═══ RECORDS TO USE

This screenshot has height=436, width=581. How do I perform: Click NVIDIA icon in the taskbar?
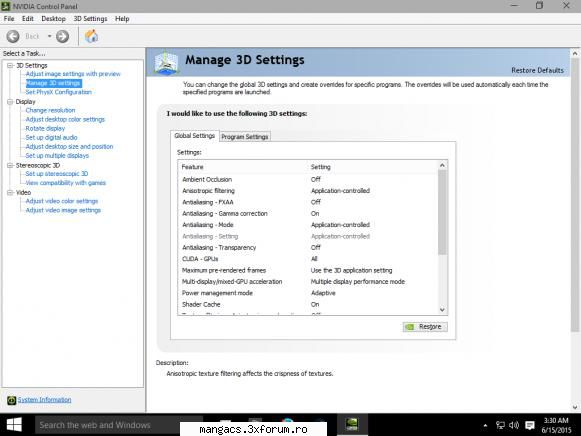[352, 424]
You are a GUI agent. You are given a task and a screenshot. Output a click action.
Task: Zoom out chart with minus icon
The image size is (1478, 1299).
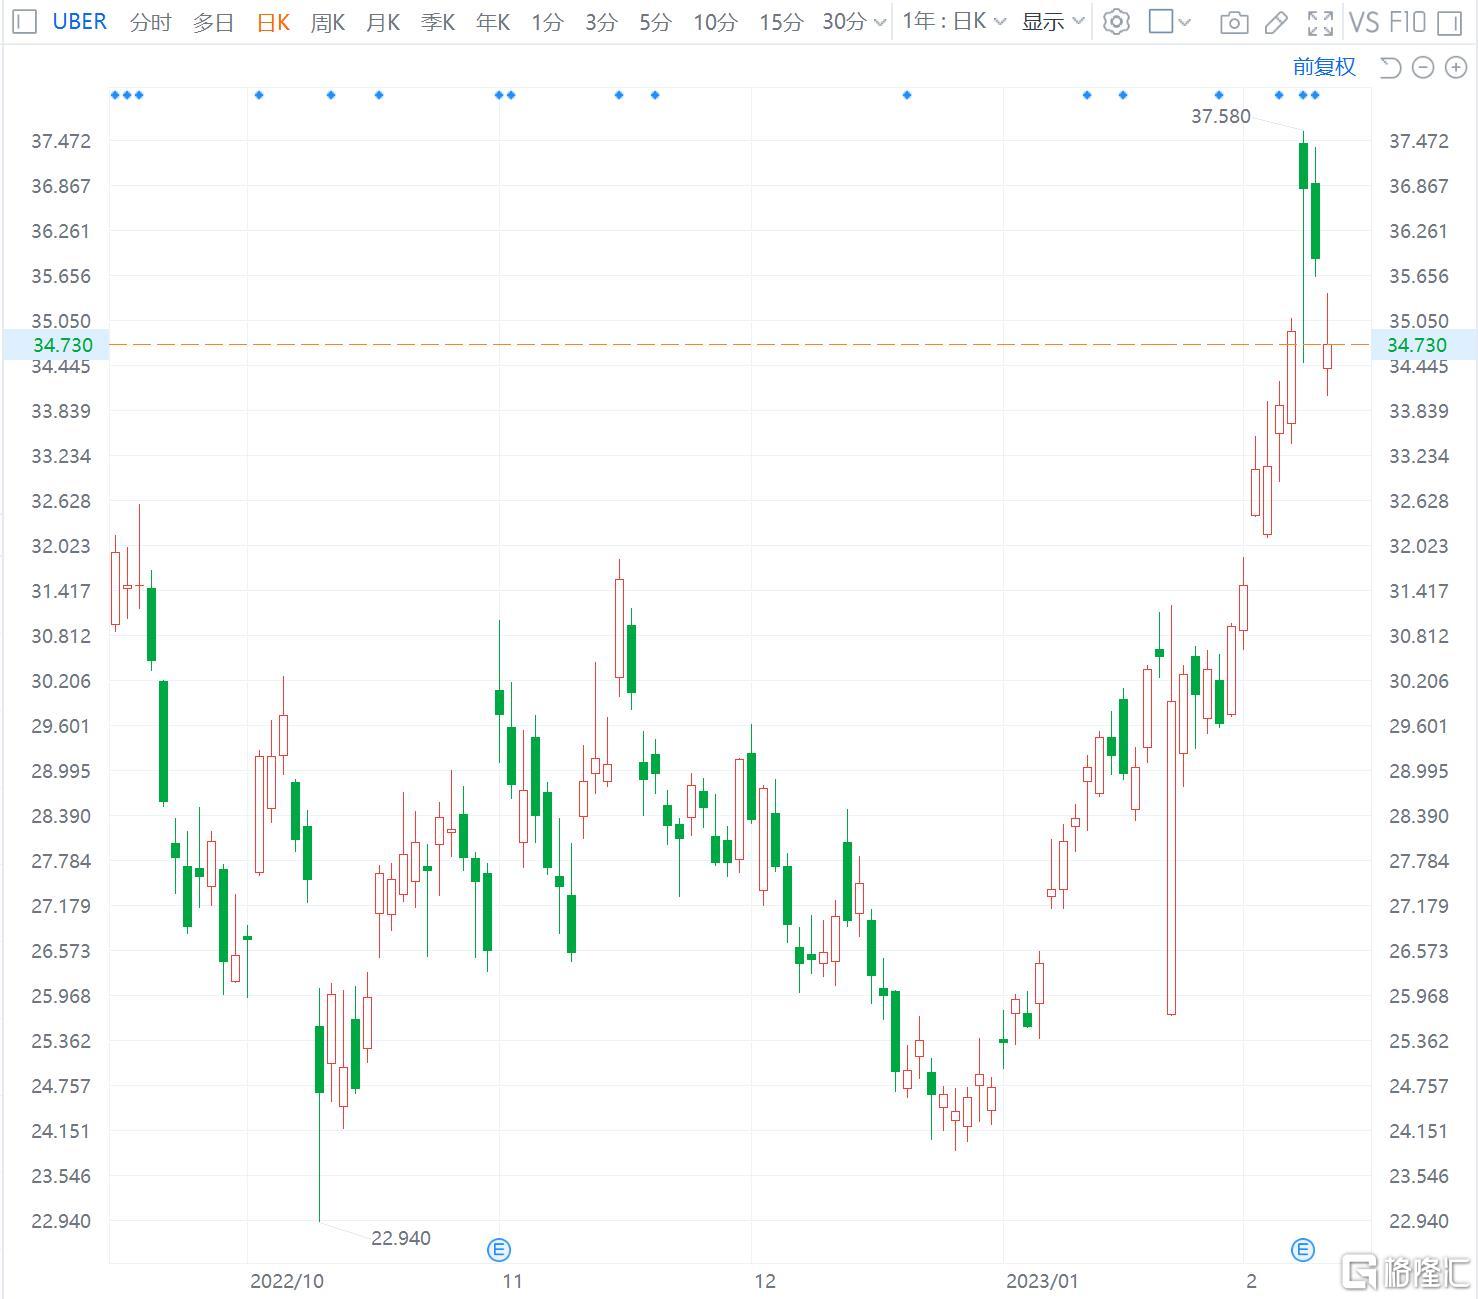click(1423, 67)
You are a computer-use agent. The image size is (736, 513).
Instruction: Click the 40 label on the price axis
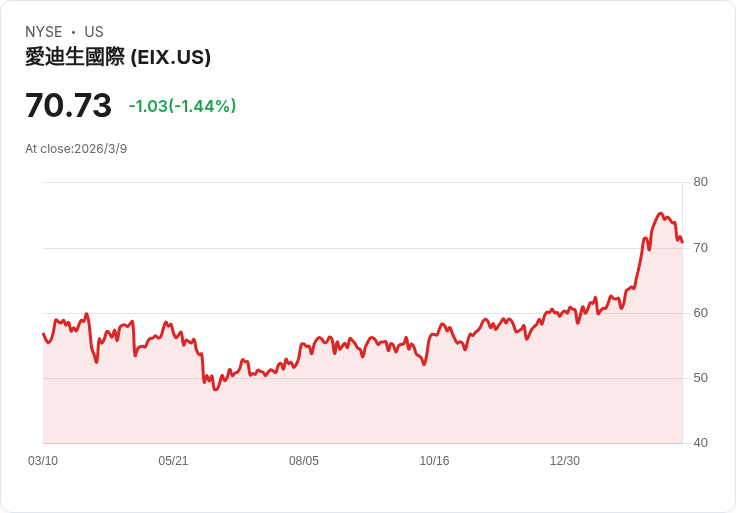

══════

EXERCISE: What is the number of lines in the data above that contain the word "agent"? Report the figure only.

RESULT FOR THIS EXERCISE: 2